Teaching information is the priority of public schools.
And, when information is priority, The Test becomes the sovereign to which all must bow.
We think of childhood as beginning in infancy and stretching into the dim future. There is so much time…
This is not true. What public education does is to take the largest chunk of childhood and use it up in the teaching of information. This deprives the child of the time necessary for him or her to become proficient in the very thing the child has been created to do in life.
Today I substitute in an 11th grade math class. I hand out worksheets their teacher has left for them to do while she is out. I watch many of the students struggle to remember how to graph algebraic equations on the axes x and y. A girl realizes she will have to skip her dance class tonight (the only time she feels truly alive) because she must study for tomorrow’s math test, instead. A boy was planning to help his father fix the family car after school. This won’t happen, either, for the same reason. Both girl and boy long ago concluded they were dumb and will tell me so, a complete stranger.
What is complicated is that some of the information school requires is necessary. Parents have long ago abdicated their personal privilege of determining what is, and is not, necessary for each of their children. Because The Test has taken on such a place of authority in our culture, today’s parents assume someone other than themselves knows what, and how much, information their children must learn.

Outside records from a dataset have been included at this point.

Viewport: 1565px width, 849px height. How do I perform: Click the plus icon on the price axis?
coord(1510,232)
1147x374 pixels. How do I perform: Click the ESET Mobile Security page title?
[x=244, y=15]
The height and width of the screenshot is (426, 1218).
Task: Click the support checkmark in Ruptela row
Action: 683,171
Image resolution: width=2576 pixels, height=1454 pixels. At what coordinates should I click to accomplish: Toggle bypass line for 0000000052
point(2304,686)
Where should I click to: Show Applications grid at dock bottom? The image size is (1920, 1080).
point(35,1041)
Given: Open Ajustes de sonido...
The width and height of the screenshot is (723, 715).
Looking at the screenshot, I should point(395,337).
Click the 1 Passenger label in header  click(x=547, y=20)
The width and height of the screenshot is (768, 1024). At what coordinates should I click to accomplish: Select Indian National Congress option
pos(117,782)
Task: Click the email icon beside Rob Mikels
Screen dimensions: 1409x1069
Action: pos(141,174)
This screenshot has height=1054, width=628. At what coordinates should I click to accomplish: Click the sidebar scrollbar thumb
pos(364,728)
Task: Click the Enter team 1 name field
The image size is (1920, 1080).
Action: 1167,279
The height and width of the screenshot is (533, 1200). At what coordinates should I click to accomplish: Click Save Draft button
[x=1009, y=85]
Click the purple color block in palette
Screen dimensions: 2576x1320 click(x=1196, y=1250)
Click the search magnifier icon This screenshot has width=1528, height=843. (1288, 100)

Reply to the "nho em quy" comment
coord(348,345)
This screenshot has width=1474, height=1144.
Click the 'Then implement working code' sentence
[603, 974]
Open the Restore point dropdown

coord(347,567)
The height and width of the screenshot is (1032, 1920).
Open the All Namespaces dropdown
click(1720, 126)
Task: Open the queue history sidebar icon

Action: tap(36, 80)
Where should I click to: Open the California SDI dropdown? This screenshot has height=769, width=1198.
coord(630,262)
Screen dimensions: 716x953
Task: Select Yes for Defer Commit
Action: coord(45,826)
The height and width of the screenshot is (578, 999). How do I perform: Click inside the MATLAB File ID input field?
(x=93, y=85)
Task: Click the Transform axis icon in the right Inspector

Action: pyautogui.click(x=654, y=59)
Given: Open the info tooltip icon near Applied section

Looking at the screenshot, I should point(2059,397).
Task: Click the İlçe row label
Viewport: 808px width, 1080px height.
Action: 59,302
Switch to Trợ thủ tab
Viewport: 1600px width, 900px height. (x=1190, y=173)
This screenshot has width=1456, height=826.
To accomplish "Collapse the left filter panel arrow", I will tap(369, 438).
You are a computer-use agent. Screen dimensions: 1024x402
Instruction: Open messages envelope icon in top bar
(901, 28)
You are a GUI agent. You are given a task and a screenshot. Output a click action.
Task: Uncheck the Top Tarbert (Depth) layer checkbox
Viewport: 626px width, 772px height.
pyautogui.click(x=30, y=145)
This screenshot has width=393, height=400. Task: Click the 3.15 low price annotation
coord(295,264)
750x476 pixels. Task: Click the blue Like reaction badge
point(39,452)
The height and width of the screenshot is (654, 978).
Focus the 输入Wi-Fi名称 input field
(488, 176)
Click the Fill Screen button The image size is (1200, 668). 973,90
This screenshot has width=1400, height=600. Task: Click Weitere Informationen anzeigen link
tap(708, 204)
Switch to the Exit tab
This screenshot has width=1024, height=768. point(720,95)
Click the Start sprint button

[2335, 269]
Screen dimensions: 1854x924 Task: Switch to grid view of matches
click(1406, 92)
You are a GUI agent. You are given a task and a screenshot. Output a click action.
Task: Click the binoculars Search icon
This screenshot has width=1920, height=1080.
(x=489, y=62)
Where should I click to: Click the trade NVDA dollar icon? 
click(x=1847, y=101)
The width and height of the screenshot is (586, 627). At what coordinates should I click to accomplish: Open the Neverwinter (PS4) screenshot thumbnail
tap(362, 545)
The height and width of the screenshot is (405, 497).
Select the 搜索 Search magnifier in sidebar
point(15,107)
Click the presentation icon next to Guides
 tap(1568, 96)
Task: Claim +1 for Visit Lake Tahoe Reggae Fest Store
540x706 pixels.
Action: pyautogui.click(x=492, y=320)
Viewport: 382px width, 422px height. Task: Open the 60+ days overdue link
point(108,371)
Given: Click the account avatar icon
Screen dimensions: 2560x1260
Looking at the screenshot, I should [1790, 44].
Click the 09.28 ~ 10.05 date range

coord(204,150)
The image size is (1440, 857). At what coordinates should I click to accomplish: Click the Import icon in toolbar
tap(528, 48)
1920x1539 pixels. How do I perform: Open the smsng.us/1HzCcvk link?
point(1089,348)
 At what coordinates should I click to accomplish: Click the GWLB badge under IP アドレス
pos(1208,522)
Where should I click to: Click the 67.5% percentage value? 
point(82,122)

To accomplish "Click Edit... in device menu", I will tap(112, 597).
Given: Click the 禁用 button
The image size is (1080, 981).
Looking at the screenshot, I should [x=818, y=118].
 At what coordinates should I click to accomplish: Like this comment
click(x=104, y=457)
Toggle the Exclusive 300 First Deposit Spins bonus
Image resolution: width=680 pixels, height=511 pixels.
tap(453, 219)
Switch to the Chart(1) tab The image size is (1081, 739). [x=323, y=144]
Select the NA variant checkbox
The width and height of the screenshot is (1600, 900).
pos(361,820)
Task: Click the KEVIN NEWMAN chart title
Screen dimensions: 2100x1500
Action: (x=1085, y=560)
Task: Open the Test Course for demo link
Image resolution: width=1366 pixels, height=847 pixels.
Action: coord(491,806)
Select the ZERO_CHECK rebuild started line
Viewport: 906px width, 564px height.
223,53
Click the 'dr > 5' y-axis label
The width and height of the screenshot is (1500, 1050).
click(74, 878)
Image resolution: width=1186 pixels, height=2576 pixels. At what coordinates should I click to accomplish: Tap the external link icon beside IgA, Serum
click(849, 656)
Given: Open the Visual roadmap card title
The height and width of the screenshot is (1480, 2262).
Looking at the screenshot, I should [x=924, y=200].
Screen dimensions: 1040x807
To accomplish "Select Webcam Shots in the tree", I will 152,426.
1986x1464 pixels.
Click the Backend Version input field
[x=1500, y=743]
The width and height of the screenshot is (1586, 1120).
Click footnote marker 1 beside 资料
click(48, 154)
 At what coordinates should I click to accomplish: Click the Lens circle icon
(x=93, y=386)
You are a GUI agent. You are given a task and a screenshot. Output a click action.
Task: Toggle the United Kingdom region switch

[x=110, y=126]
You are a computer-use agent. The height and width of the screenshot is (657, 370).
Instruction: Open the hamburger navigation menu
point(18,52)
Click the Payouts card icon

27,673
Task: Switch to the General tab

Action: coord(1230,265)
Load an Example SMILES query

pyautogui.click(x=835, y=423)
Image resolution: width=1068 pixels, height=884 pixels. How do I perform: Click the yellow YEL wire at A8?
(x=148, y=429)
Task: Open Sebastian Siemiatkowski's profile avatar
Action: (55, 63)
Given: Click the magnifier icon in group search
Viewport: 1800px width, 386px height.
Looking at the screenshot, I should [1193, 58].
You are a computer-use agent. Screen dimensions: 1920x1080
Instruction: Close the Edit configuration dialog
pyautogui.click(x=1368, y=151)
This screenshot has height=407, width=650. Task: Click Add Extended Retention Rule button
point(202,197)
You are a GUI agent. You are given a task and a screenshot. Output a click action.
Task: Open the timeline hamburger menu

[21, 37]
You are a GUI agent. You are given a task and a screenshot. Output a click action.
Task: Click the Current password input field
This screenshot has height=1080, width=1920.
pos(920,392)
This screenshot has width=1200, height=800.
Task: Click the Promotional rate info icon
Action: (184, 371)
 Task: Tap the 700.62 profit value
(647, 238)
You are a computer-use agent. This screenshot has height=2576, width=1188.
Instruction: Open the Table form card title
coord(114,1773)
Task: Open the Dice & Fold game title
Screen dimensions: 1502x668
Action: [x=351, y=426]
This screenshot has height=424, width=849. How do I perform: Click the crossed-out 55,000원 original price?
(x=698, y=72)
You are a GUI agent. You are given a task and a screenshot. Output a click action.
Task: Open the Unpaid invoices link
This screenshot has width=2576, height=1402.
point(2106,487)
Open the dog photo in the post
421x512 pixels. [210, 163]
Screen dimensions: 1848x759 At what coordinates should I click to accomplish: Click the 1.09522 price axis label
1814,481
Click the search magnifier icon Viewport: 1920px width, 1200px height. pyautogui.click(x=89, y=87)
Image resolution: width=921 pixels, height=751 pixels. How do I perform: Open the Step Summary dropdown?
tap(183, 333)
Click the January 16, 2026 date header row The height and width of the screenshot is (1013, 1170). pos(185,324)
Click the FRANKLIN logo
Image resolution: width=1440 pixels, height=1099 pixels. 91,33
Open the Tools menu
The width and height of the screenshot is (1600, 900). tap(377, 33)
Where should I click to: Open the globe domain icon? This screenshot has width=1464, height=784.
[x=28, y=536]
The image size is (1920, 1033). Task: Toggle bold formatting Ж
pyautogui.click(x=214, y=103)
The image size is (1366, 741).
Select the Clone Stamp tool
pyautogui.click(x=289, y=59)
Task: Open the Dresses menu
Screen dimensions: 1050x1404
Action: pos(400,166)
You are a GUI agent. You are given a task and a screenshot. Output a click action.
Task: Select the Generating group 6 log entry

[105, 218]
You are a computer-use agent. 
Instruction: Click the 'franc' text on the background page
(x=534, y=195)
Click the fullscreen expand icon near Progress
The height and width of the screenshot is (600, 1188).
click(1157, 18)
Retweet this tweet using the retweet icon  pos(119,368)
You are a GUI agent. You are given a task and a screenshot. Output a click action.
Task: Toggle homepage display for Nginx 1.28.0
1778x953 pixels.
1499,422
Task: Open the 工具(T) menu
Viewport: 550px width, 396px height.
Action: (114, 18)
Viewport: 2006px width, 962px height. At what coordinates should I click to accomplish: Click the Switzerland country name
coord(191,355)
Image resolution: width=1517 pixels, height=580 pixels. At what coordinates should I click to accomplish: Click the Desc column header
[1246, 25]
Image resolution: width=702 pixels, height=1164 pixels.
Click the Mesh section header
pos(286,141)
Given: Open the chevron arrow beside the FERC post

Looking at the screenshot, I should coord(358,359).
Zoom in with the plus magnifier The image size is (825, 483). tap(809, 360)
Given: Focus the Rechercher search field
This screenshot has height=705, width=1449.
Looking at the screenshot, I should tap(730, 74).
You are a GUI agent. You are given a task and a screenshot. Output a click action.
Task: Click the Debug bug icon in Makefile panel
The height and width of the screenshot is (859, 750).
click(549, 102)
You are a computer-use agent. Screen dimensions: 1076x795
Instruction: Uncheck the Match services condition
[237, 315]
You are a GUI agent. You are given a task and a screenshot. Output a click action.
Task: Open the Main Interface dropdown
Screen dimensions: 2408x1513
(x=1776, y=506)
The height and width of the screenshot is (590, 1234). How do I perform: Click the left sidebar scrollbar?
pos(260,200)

Last week, USA Today ran a cover story about The Test and how common is has become for public school teachers and administrators to cheat (or help their students cheat) on The Test. The article stated, “Many teachers interviewed by [the investigating team] justified cheating…as a way of getting back at a low-paying system rigged by impossible standards and unrealistic goals. Other teachers resented that their entire reputation could hinge on a child’s performance on a single day.”
The teacher’s reputation! What about the child? Regardless of where I substitute, students cheat every time they get a chance. When I challenge them, they tell me they cannot afford to do poorly on The Test and only a handful of the recognized “geniuses” can be expected to remember the glut of details they are being required to learn.
When I was in school, I never cheated. But, then, I always thought of myself as dumb and would have told you so, a complete stranger.
When will we stop this informational overload and when will we stop making The Test the sovereign to which we all bow?
You, the homeschoolers of the world, have the opportunity to change all this. Will you?